- WHAT YOU SHOULD DO
Within the records, which lines hold the string "computer"? Report each one by copying it.

[EXTRACTED INFORMATION Boundary: Start]

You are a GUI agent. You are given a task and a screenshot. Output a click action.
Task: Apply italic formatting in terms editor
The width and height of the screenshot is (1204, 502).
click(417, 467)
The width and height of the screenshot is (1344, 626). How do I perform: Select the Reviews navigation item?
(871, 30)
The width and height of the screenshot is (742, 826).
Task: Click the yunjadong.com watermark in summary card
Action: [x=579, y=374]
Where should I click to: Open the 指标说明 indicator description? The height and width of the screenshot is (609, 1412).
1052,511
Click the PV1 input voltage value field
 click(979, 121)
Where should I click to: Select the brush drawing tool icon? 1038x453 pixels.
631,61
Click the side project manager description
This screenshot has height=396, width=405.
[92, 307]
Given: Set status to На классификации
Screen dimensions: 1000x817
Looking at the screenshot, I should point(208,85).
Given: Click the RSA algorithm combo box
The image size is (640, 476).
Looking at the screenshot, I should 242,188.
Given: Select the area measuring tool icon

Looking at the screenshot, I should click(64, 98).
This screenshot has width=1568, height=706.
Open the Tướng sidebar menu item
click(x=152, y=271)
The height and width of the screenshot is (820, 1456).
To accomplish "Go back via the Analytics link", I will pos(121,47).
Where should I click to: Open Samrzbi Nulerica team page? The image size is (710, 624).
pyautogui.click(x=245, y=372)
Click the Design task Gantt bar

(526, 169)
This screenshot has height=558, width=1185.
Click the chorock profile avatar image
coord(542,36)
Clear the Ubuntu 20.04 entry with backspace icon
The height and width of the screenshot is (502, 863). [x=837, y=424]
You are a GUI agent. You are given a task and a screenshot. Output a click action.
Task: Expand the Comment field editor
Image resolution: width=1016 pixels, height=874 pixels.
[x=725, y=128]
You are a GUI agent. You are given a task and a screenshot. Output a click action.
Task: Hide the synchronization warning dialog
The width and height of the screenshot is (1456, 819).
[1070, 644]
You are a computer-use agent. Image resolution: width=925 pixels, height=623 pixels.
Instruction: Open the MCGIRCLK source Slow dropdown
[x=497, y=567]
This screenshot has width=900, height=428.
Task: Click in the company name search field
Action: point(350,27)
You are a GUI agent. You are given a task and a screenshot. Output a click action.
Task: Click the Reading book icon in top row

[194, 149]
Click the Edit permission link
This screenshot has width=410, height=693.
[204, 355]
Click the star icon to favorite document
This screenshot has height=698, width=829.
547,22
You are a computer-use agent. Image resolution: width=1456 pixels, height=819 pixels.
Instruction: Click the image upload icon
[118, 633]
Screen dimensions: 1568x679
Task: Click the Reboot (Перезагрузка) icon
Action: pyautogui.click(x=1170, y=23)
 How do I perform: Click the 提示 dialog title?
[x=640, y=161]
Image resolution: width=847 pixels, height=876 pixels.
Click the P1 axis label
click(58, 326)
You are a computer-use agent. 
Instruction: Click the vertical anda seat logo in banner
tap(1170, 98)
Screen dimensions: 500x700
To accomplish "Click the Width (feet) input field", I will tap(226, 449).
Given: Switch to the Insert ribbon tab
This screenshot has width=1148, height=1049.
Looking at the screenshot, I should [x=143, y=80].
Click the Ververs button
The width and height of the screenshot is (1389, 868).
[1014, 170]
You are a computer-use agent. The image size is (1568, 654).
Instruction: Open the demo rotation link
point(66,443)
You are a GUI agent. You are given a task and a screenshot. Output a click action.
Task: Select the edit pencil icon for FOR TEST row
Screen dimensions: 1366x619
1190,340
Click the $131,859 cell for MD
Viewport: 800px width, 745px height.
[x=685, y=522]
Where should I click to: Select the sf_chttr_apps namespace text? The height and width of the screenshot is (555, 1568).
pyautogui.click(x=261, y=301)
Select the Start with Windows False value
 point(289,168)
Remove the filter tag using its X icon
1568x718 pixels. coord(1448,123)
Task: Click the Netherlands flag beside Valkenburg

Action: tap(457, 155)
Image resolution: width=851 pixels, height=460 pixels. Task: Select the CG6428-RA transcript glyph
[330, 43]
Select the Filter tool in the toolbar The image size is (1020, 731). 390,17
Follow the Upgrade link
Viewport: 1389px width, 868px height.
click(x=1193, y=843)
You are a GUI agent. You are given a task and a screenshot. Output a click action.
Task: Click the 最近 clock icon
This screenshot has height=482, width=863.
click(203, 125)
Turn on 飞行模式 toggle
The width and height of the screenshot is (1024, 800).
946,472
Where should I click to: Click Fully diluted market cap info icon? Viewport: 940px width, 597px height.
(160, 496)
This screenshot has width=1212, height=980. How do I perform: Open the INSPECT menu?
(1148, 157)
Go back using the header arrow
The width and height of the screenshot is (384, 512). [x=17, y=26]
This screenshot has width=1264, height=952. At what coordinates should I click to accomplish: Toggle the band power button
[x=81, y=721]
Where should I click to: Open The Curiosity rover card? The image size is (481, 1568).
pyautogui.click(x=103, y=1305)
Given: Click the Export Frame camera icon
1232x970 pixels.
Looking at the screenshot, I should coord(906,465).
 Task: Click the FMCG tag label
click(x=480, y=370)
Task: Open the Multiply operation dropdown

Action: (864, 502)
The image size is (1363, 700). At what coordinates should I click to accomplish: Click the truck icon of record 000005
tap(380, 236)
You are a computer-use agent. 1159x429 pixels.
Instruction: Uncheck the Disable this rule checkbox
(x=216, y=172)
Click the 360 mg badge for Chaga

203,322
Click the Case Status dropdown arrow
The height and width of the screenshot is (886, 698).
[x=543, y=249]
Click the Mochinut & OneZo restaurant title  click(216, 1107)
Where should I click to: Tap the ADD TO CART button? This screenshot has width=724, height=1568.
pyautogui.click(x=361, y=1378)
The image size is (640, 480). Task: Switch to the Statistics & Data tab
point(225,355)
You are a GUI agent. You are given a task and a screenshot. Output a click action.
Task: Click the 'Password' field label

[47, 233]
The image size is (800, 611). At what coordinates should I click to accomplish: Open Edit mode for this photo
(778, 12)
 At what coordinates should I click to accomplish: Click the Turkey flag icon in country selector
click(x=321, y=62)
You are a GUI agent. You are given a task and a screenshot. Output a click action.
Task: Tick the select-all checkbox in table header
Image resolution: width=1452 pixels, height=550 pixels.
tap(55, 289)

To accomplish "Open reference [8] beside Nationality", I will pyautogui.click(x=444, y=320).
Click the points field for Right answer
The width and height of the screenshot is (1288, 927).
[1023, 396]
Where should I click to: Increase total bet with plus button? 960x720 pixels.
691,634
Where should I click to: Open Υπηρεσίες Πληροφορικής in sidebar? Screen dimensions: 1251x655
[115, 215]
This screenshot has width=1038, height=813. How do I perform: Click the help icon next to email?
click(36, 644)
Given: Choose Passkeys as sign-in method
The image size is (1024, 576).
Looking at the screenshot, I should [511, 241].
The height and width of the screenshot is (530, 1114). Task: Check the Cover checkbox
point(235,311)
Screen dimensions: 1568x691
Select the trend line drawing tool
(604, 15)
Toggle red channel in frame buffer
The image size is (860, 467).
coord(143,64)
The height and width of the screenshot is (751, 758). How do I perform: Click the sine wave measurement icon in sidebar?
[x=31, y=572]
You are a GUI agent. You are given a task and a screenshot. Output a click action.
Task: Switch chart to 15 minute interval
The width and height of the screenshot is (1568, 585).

[EXTRACTED INFORMATION Boundary: End]

- RESPONSE BOX
You are a computer-use agent. Image resolution: width=925 pixels, height=623 pixels.
You are a computer-use agent. Image resolution: width=1456 pixels, height=819 pixels.
You are a computer-use agent. 
You are a computer-use agent. The image size is (1568, 654).
You are a computer-use agent. 1159x429 pixels.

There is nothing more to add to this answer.